Spring training should be the time to highlight what is good in the game, what can be taught, what needs to be learned. Stop with the constant whining about how you handle the increased workload after a 60-game season. Of course the whining is done so these executives look like heroes if a pitcher gets through a season without having to have his first Tommy John surgery or his second.
They are setting themselves up as heroes. Players need to take the game back and that means bringing your hard hat.
The goal for all starting pitchers is to get to six or seven innings by the last outing in spring training. Don’t let them change your goal. Come into spring training ready to be good. Don’t let all the excuses of today get in your head.
“What really pisses me off,’’ says a longtime baseball man, a former pitcher, “is that when big league pitchers do rehabs and they have horrible outings and they brush it aside saying, ‘He was just getting his work.’ I never went on the mound to just get my work.

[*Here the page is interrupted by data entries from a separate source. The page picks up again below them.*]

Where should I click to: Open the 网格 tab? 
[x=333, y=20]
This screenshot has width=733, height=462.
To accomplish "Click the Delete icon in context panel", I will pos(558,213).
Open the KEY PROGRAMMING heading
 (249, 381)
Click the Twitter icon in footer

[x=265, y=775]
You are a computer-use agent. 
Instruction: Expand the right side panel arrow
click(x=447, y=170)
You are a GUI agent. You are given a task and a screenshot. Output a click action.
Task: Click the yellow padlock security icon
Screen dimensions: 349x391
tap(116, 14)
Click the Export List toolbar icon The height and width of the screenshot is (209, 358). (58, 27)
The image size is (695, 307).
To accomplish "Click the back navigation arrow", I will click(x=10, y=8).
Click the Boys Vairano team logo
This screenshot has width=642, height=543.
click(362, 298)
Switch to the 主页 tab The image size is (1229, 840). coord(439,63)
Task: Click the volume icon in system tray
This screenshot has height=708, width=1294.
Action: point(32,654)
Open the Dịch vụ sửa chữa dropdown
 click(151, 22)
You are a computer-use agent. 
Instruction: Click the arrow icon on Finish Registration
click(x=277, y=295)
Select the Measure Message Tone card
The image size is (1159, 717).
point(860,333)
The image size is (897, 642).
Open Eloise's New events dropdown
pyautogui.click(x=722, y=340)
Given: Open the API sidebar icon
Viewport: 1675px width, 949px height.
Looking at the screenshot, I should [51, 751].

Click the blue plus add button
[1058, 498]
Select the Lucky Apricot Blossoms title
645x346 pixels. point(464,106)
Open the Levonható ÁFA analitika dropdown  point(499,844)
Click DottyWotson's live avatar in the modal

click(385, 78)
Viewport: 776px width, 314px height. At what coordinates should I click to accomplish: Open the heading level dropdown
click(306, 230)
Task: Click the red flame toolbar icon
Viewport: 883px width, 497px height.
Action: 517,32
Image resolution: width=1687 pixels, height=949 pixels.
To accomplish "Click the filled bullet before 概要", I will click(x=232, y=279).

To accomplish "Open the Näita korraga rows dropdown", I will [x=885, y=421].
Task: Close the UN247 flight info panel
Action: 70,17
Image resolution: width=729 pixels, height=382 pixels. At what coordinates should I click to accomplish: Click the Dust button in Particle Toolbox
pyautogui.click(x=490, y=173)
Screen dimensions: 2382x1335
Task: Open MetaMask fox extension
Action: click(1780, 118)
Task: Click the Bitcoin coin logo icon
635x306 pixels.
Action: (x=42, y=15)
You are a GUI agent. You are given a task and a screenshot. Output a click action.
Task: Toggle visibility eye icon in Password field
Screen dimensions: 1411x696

And spring training the same thing. I wasn’t just seeing hitters. I was trying to get hitters out every time I took the mound.
“‘He was just getting his work. It’s okay.’ No it’s not okay. It’s horrible.’’
Another cushion of excuse supplied by GMs.
Mets ace Jacob deGrom is always fun to watch in spring training because he is not just getting his work in, he has a purpose to every outing. That’s the beauty of spring training. It’s not about bouncing back from a strange season that created a smaller workload. It’s about putting that crazy season in the rear-view mirror and making 2021 a great season.
“Since they started making that an issue, it’s become a bigger issue,’’ the former pitcher said of the Workload World. “How is all that MLB Protectionism working? Because our injuries are at an all-time high. It’s not working and it’s counterproductive to us developing pitchers.’’
It sure is. Enough with the Echo Chamber excuses from club executives.
Use analytics as a tool, pitchers – but make sure to bring your hard hat to the mound. That’s how you get better. That’s what spring training is about.